TextSAM-EUS is presented as the first attempt to incorporate prompt learning in SAM-based medical image segmentation (Spiegler et al., 24 Jul 2025). Within the broader space of text-guided SAM variants, its defining feature is that biomedical text embeddings are learned through context optimization and then mapped into SAM’s prompt-token space, rather than being used only as external metadata or as an indirect route to point or box generation.

This distinguishes it from CC-SAM, a SAM-based ultrasound segmentation framework that uses GPT-4-generated text descriptions, Med-BERT, and Grounding DINO so that text is converted into a bounding-box prompt for SAM’s prompt encoder. CC-SAM reports that text prompts outperform point-based prompting in ultrasound segmentation, but its text prompting is explicitly described as text-to-box prompting rather than direct native text conditioning inside SAM (Gowda et al., 2024). It also distinguishes TextSAM-EUS from SAM-PTx, which injects frozen CLIP-derived class-name embeddings into SAM’s image encoder through a Parallel-Text adapter, with text conditioning applied only to the MLP-parallel branch while preserving the attention pathway for spatial reasoning (Jalilian et al., 31 Jul 2025).

These comparisons clarify the method’s niche. Relative to standard SAM, TextSAM-EUS replaces manual geometric interaction with biomedical semantic prompting and low-rank domain adaptation. Relative to other medical SAM variants such as MedSAM, AutoSAM, AutoSAMUS, SAMed, and SPFS-SAM, it adds an explicit learned text prior. Relative to CC-SAM and SAM-PTx, it occupies a distinct design point: text prompt learning with BiomedCLIP, prompt-space alignment for SAM, and automatic geometric refinement specialized for pancreatic tumor EUS (Spiegler et al., 24 Jul 2025).

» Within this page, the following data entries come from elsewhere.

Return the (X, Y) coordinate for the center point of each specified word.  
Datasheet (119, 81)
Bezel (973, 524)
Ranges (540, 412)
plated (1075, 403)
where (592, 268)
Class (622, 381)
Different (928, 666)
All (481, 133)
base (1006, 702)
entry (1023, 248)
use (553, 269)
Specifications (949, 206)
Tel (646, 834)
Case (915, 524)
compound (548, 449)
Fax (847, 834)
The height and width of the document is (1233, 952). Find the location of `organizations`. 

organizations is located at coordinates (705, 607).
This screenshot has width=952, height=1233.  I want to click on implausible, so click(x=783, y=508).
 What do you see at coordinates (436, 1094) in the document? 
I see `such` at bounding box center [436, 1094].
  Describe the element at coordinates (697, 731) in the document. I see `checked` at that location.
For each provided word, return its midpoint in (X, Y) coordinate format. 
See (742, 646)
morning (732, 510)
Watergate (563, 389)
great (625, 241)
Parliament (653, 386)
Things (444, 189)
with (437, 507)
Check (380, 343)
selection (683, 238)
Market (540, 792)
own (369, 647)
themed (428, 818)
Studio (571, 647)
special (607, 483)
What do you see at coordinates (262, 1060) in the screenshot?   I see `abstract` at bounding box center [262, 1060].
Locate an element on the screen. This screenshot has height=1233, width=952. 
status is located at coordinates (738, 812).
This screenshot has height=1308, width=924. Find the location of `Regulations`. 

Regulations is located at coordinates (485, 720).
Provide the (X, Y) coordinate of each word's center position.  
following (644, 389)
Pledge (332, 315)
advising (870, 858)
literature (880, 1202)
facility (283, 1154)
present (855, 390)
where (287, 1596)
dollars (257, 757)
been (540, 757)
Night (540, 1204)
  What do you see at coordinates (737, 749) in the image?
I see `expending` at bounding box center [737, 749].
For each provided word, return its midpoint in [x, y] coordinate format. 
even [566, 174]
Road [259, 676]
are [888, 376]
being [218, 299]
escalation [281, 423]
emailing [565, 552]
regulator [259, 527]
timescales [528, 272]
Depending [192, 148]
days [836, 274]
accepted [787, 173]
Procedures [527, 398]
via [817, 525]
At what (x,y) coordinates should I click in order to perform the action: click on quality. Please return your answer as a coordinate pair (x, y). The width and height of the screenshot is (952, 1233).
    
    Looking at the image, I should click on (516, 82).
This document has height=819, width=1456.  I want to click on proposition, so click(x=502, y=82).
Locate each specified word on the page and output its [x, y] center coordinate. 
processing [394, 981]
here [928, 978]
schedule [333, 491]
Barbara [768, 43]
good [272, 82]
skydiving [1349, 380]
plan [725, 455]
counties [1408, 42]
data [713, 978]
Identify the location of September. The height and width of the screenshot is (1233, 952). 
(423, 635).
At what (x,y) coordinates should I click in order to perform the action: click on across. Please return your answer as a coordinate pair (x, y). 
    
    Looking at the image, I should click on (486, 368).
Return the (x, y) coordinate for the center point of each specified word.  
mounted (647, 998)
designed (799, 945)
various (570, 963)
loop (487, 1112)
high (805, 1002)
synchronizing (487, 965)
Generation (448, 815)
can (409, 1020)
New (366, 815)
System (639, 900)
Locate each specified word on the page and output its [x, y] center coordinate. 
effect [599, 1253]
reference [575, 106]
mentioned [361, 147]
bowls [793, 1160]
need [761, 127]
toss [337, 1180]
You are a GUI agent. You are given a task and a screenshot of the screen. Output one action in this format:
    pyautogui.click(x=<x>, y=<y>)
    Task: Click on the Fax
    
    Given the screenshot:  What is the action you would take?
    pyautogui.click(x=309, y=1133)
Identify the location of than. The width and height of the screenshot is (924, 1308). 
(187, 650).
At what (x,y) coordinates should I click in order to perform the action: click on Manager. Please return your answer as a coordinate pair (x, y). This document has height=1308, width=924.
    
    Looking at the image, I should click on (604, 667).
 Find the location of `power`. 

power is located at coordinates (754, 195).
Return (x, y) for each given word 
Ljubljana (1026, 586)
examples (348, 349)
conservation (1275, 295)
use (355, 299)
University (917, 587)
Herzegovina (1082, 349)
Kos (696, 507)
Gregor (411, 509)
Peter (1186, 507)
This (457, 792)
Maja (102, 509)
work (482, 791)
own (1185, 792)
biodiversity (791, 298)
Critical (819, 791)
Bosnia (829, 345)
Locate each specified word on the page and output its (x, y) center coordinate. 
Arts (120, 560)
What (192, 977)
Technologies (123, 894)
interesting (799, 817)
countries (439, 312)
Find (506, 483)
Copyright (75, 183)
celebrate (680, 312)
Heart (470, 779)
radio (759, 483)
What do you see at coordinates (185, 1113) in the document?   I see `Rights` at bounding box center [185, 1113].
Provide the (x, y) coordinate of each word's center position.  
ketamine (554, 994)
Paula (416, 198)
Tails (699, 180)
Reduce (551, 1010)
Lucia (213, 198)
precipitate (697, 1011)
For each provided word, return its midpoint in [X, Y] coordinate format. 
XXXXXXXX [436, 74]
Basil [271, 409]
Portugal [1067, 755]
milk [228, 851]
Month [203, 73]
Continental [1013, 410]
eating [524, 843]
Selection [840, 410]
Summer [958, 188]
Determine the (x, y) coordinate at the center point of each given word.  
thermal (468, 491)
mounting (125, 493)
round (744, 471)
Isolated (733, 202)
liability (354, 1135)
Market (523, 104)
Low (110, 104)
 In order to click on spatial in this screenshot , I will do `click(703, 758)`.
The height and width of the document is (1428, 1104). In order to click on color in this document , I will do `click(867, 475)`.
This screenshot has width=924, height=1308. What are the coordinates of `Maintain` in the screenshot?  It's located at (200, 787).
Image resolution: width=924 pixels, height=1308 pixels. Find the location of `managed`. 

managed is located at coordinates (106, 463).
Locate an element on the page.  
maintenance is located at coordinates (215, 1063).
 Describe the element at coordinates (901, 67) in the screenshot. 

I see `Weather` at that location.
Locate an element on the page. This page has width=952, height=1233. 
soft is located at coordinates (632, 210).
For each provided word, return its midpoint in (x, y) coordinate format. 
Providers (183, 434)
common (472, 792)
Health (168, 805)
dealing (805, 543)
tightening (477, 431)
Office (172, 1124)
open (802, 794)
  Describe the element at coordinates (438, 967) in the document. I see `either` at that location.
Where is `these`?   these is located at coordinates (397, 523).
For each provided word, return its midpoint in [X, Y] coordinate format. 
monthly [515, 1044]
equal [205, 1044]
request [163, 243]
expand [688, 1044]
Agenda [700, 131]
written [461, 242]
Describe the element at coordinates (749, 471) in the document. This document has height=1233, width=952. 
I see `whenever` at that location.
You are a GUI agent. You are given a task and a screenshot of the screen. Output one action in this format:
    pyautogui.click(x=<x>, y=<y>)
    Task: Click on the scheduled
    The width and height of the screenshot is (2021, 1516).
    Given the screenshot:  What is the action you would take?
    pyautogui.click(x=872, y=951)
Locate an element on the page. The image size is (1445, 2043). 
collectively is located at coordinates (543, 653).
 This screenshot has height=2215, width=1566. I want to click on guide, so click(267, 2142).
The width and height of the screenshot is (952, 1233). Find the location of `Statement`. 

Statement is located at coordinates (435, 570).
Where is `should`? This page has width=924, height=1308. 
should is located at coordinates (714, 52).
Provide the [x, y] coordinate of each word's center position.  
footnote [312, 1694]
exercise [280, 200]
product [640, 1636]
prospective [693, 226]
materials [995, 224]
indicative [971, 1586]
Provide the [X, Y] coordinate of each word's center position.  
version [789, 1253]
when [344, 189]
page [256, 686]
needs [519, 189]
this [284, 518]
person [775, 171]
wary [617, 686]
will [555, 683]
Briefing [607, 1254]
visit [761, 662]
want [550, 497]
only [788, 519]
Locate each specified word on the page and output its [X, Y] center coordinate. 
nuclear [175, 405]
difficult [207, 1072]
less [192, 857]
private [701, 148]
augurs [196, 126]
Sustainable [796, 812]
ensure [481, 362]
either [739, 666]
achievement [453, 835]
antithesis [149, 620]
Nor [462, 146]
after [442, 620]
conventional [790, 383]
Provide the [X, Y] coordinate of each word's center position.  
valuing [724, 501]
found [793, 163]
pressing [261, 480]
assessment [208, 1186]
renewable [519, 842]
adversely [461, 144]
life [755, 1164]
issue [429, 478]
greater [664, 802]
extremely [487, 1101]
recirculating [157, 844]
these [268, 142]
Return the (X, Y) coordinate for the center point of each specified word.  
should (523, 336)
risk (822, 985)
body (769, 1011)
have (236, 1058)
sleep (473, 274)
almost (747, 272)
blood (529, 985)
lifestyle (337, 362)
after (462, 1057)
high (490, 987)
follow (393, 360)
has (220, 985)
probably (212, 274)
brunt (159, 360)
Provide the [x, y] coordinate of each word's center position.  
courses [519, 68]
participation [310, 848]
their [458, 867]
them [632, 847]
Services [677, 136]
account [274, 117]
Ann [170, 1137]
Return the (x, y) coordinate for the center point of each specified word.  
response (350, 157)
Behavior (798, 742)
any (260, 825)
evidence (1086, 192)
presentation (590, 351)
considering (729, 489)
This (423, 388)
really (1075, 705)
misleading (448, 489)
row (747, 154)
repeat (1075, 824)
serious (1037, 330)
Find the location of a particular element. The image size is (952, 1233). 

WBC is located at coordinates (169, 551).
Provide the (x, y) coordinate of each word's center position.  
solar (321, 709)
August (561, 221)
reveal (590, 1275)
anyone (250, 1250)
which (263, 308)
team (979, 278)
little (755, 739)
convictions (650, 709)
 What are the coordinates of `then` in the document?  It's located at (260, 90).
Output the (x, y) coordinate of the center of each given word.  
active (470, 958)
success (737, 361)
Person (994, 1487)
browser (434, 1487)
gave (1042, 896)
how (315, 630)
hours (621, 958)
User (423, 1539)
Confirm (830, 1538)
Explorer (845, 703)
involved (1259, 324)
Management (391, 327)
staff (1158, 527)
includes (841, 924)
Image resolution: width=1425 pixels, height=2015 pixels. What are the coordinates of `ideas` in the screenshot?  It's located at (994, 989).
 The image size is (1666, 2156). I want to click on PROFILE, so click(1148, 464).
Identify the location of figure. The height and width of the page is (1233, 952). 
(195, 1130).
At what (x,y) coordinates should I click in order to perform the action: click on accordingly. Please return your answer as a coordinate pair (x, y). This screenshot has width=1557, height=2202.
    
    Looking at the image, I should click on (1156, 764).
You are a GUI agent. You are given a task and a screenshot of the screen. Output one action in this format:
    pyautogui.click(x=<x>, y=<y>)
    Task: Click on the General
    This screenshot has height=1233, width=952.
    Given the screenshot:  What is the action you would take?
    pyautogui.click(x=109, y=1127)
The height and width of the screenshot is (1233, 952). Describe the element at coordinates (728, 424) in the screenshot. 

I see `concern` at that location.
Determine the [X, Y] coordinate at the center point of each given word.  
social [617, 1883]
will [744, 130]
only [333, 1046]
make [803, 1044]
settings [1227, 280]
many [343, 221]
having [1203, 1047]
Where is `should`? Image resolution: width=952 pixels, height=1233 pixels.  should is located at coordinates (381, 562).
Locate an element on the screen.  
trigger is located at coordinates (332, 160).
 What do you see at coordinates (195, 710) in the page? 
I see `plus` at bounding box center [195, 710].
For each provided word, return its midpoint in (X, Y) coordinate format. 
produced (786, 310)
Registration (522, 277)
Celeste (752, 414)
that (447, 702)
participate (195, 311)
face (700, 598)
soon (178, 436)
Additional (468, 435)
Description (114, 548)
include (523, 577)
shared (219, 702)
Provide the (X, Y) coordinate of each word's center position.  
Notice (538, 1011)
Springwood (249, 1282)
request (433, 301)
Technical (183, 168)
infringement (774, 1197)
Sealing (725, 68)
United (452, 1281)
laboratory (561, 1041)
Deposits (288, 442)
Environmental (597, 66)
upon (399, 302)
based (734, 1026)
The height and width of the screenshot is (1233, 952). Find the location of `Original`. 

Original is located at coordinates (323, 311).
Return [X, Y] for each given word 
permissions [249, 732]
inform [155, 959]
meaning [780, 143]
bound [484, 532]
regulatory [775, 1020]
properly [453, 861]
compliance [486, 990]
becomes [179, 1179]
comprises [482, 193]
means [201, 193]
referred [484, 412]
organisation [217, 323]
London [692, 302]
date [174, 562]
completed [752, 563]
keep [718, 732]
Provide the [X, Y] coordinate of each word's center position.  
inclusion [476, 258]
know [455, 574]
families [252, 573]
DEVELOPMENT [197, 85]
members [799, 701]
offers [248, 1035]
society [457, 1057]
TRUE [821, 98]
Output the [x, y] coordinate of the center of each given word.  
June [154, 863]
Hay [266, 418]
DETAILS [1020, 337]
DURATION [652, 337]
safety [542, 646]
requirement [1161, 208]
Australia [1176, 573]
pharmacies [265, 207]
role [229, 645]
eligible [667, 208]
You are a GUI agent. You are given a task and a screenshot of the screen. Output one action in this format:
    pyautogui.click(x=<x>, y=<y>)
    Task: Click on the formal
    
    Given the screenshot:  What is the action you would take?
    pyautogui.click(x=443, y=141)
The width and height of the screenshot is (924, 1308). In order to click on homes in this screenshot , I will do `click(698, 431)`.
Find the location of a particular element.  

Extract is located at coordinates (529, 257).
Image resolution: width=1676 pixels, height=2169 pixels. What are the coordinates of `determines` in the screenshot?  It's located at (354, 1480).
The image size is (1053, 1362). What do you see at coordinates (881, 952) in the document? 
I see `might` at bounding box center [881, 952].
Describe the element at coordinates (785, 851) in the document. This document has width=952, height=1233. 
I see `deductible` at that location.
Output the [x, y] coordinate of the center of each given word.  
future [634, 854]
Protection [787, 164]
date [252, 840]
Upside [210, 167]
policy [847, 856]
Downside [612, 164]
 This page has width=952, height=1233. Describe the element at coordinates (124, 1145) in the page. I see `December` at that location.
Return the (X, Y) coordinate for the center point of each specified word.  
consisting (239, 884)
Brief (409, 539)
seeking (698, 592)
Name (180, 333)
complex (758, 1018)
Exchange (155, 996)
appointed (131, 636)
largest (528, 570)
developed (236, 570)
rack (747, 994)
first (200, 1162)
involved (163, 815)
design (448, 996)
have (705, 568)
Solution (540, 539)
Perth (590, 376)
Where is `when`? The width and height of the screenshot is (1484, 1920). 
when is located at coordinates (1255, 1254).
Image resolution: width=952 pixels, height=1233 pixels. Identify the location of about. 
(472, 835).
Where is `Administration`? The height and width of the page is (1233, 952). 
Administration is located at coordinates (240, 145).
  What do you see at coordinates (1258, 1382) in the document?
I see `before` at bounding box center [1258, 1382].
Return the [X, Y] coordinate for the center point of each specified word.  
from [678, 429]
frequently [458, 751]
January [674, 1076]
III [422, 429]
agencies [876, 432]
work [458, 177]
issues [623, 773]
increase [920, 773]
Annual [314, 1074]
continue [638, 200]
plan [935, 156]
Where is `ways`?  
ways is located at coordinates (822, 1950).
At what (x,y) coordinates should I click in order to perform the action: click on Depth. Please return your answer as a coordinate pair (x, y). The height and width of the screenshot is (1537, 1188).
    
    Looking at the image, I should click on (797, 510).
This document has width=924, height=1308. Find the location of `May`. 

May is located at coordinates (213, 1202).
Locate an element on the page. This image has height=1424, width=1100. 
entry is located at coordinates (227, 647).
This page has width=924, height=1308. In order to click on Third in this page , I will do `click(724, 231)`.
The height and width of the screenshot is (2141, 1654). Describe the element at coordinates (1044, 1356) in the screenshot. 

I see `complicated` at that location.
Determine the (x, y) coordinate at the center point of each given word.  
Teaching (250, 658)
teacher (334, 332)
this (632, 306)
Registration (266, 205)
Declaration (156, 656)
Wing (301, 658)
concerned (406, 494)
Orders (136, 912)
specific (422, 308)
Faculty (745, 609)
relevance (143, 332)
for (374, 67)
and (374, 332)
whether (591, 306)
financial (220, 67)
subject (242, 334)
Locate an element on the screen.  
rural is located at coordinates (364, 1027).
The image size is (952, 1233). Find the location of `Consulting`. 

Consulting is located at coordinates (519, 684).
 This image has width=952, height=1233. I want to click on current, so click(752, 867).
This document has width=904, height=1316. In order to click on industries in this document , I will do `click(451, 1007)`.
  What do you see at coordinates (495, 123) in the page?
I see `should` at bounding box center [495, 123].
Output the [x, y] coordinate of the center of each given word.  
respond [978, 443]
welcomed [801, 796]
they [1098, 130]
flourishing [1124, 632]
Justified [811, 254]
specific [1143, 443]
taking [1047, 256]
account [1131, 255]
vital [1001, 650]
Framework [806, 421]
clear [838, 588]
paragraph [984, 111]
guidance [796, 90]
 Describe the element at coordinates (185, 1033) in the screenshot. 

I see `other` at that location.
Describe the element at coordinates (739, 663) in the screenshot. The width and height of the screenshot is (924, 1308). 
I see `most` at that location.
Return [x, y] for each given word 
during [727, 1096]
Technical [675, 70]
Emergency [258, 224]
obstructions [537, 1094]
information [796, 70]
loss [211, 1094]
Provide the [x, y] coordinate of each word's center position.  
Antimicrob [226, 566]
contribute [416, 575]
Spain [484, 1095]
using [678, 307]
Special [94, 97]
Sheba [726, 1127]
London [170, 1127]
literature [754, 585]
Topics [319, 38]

The paper also states several limitations: evaluation on a single dataset, only 18 patients, and binary tumor segmentation rather than multi-class segmentation. Future work is described in terms of multi-class segmentation, broader biomedical applications, and further prompt-design improvements (Spiegler et al., 24 Jul 2025). This suggests that the current contribution is best understood as a domain-specific proof of principle for semantically conditioned, parameter-efficient SAM adaptation in a difficult ultrasound setting, rather than a general solution for all medical segmentation tasks.